Please reproduce all of the data exactly as it appears, but skip the pictures.

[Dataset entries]

-=-=-=-=-

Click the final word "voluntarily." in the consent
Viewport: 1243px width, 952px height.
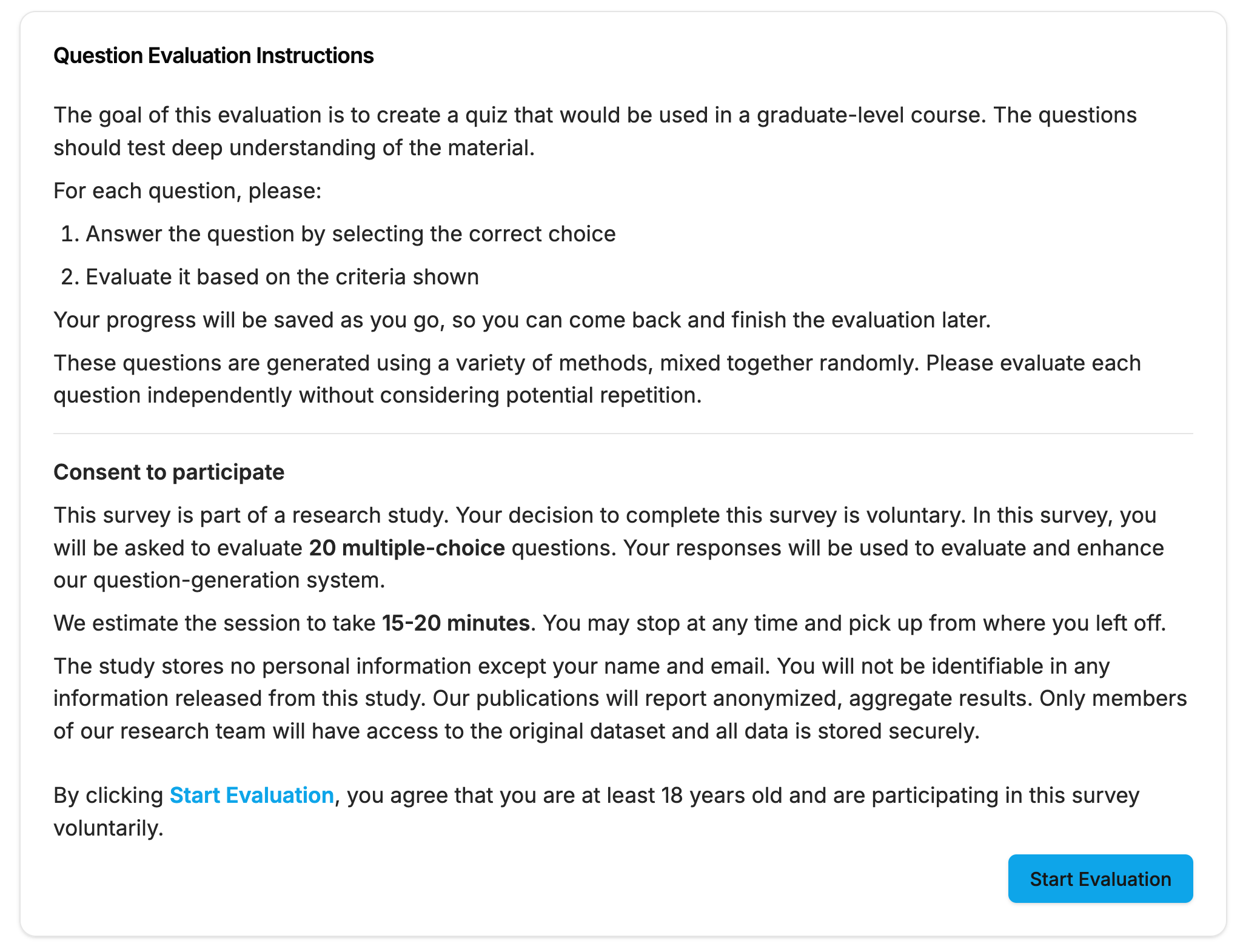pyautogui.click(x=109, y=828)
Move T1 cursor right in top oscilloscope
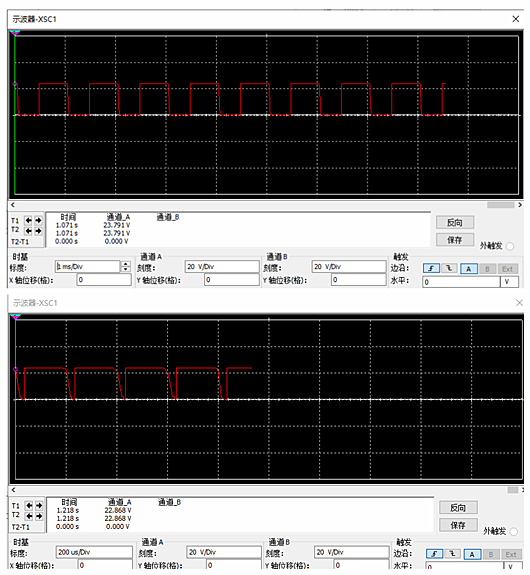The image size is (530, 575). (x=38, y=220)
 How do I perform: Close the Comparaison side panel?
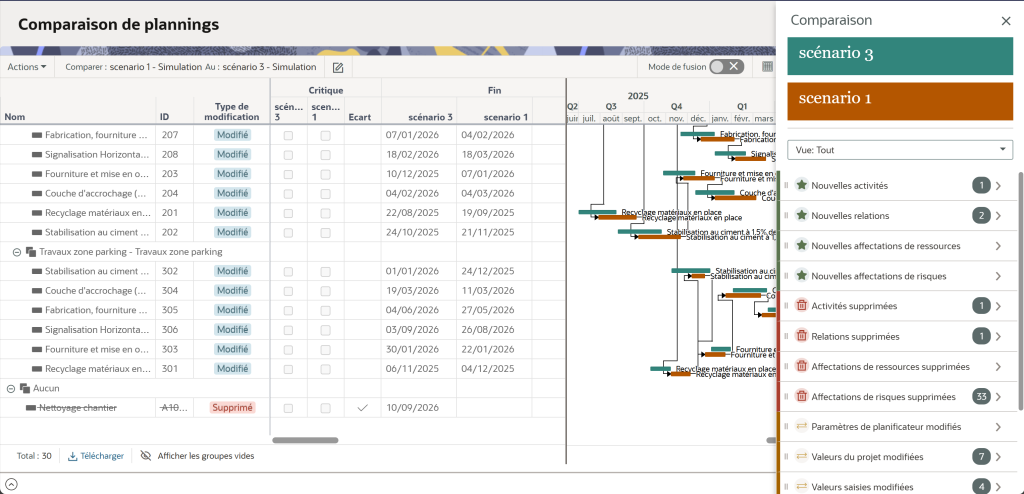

-=-=-=-=-

* _RESPONSE AREA_:
Click the final word "voluntarily." in the consent
Viewport: 1243px width, 952px height.
pyautogui.click(x=109, y=828)
Move T1 cursor right in top oscilloscope
The image size is (530, 575). (x=38, y=220)
 How do I perform: Close the Comparaison side panel?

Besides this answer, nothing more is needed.